PROBLEM DETAILS |
Report, as a single figure, how many lines in the records below include "will".
**** EXTRACTED INFORMATION ****
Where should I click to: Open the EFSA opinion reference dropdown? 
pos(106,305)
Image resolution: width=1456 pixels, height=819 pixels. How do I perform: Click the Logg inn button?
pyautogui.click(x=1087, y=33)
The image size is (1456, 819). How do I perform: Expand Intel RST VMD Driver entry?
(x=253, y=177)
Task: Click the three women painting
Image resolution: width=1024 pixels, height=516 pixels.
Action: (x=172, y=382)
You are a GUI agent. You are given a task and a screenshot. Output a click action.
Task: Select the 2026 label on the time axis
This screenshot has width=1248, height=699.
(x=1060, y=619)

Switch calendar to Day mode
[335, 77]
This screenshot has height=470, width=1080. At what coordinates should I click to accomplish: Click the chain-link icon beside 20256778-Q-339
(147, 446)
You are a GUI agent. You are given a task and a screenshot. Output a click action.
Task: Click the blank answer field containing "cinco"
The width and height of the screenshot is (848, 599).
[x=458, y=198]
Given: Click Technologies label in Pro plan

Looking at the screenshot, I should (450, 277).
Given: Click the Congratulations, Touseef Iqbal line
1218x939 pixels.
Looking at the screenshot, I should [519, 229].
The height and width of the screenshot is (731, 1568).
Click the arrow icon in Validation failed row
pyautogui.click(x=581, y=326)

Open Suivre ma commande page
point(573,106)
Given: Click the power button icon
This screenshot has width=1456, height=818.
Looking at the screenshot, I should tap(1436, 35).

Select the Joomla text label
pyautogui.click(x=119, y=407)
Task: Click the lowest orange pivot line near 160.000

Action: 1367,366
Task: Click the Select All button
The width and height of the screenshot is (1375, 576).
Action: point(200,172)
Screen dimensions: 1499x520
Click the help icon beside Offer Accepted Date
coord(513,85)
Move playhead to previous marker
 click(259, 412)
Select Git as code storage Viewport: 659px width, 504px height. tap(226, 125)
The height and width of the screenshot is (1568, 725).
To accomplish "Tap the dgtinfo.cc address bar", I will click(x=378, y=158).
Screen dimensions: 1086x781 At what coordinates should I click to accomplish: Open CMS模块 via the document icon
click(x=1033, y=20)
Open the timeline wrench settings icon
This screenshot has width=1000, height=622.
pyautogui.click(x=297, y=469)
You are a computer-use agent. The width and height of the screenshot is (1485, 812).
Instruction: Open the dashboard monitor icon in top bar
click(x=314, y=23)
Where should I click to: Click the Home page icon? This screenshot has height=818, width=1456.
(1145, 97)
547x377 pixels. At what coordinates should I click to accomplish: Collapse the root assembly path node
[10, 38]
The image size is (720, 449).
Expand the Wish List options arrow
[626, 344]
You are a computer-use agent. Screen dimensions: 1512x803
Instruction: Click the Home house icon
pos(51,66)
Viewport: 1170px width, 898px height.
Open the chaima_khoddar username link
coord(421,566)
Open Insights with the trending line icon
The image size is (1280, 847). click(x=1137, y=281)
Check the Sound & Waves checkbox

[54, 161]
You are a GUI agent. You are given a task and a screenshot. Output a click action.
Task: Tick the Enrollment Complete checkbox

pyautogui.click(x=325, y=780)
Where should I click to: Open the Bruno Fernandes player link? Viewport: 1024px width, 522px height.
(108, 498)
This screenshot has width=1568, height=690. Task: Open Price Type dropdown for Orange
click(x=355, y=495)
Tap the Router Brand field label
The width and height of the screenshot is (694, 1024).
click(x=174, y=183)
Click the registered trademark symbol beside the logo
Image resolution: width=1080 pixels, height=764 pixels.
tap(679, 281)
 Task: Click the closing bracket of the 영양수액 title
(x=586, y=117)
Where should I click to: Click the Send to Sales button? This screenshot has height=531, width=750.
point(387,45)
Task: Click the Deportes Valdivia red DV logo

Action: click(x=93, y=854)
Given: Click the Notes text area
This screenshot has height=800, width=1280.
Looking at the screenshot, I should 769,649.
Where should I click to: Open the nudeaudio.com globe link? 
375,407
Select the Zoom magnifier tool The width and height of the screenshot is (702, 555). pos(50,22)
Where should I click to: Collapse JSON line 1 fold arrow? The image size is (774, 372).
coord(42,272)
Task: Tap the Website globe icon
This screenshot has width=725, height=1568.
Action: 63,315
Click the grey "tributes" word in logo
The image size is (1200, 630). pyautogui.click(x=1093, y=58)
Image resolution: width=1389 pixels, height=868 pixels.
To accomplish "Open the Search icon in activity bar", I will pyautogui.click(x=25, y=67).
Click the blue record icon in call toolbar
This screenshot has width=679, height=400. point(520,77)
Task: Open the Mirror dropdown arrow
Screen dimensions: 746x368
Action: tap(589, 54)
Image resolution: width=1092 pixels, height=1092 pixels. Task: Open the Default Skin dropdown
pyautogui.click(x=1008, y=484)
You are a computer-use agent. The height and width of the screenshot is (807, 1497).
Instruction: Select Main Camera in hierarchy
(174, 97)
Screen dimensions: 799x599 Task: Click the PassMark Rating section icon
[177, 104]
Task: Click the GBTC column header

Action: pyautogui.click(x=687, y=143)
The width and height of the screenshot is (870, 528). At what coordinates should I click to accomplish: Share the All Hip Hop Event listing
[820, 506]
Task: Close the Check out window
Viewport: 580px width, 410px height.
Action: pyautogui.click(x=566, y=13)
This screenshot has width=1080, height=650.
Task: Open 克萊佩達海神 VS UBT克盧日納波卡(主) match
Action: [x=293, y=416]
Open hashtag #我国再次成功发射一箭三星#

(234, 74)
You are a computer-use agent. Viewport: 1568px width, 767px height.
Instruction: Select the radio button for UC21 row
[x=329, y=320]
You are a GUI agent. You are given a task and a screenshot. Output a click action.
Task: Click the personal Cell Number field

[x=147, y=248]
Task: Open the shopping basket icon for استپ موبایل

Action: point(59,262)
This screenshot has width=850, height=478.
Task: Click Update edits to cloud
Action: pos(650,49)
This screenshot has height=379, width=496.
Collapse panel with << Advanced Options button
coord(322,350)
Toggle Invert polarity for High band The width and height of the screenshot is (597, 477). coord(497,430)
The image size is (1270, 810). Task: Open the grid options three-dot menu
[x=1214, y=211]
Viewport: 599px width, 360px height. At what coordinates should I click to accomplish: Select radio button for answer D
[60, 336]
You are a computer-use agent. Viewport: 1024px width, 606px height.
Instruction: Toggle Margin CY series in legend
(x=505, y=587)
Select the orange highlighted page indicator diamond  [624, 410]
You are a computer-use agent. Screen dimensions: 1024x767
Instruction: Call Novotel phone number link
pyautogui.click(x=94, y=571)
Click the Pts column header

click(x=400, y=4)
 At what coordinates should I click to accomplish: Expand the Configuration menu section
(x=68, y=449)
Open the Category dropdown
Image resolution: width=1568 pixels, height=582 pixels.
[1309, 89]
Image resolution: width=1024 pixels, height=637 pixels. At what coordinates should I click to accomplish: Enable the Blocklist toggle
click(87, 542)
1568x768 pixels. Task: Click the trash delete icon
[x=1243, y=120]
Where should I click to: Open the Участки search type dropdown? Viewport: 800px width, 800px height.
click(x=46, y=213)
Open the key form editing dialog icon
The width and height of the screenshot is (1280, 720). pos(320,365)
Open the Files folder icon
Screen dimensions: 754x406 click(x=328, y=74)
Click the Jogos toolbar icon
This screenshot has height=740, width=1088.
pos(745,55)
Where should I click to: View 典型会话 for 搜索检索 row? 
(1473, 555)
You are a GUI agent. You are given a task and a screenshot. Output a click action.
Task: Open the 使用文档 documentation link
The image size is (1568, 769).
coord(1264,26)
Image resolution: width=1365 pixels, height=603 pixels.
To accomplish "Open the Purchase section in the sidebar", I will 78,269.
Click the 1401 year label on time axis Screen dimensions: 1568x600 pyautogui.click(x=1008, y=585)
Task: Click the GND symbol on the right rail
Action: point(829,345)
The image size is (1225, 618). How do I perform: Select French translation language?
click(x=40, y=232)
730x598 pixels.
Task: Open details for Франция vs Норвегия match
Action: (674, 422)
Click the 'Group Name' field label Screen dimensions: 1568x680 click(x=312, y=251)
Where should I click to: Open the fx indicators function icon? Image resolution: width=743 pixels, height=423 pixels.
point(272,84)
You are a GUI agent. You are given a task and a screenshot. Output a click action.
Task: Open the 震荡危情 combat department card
****
OUTPUT BELOW |
3